Barack Obama: Israel must recognise 1967 borders
President Barack Obama last night ordered Israel to accept Palestinian demands in a peace deal as he pledged American support for human rights in the Middle East.
Mr Obama was more explicit about the parameters of an Israeli-Palestinian peace deal that ever before. He said Israel had to accept the Palestinian demand for it to accept the 1967 borders.
A Jewish state "cannot be fulfilled with permanent occupation" of Palestinian lands," he said.
"Israel and Palestine should be based on the 1967 lines with mutually agreed swaps, so that secure and recognised borders are established for both states," he said. "The Palestinian people must have the right to govern themselves, and reach their potential, in a sovereign and contiguous state."

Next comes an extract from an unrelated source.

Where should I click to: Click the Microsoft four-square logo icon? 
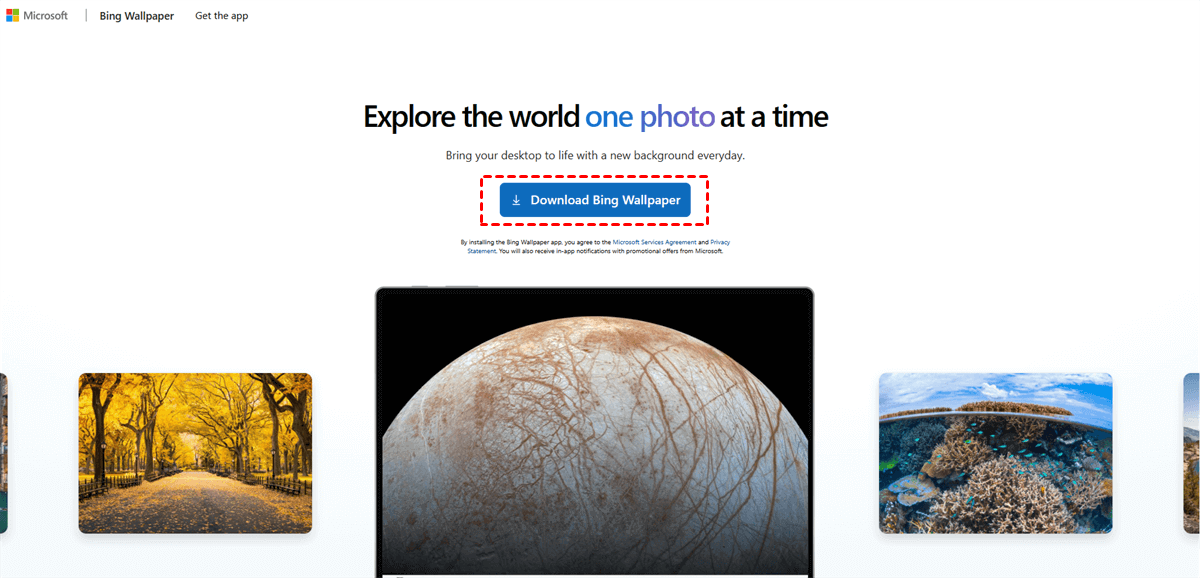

The embrace of a key Palestinian demand is likely to anger Benjamin Netanyahu, the Israeli premier, on the eve of his visit to the White House on Friday.
Mr Obama, however, stopped well short of outlining a specific American peace plan. This had been urged on him by George Mitchell, Mr Obama's Middle East envoy, who resigned last week after becoming disillusioned by White House foot-dragging.
Following the speech, Mahmoud Abbas, the Palestinian president, called a meeting of senior officials to discuss the implications.
Mr Netanyahu said he "appreciates" Mr Obama's words but that a withdrawal to 1967 lines was "indefensible".
The speech began 25 minutes after it was scheduled to start. The delay was said to be due to a debate over what to include, particularly whether a reference to the 1967 borders should be made.
The wide-ranging speech from the State Department in Washington, the seat of American diplomacy, was billed by the White House as the most important one by Mr Obama since his address to the Muslim world in Cairo two years ago.
He sought for the first time to align the United States with the Arab Spring of uprisings across the Middle East that the White House has been reluctant to embrace fully, proclaiming that America has "a stake not just in the stability of nations, but in the self determination of individuals" in the region.
Mr Obama compared the upheaval in the Middle East and Africa to the American Revolution and the Civil Rights movement, stating that the US was "founded on the believe that people should govern themselves."
"Sometimes, in the course of history, the actions of ordinary citizens spark movements for change because they speak to a longing for freedom that has built up for years. In America, think of the defiance of those patriots in Boston who refused to pay taxes to a King, or the dignity of Rosa Parks as she sat courageously in her seat," he said.
Hailing the "young vendor named Mohamed Bouazizi" from Tunisia who " was devastated when a police officer confiscated his cart" and then set himself alight, Mr Obama stated that "it will be the policy of the United States to promote reform across the region, and to support transitions to democracy".
He said: "We support a set of universal rights. Those rights include free speech, the freedom of peaceful assembly; freedom of religion, equality for men and women under the rule of law and the right to choose your own leaders – whether you live in Baghdad or Damascus, Sanaa or Tehran."
Mr Obama also announced that he was relieving Egypt of up to $1 billion in debt whil also guaranteeing a similar sum "to finance infrastructure and job creation".
At the same time there were tough words for the region's dictators. He told Syria's President Bashir Assad that his people had "shown their courage in demanding a transition to democracy" and he was now faced with "a choice – he can lead that transition, or get out of the way"
But the only penalty he outlined for failing to "stop shooting demonstrators" beyond the sanctions announced on Wednesday was that Assad's "regime will continue to be challenged from within and isolated abroad".
There were stern words for traditional US allies in the Middle East, Bahrain and Yemen. "If America is to be credible, we must acknowledge that at times our friends in the region have not all reacted to the demands for change that are consistent with the principles that I have outlined today," he said.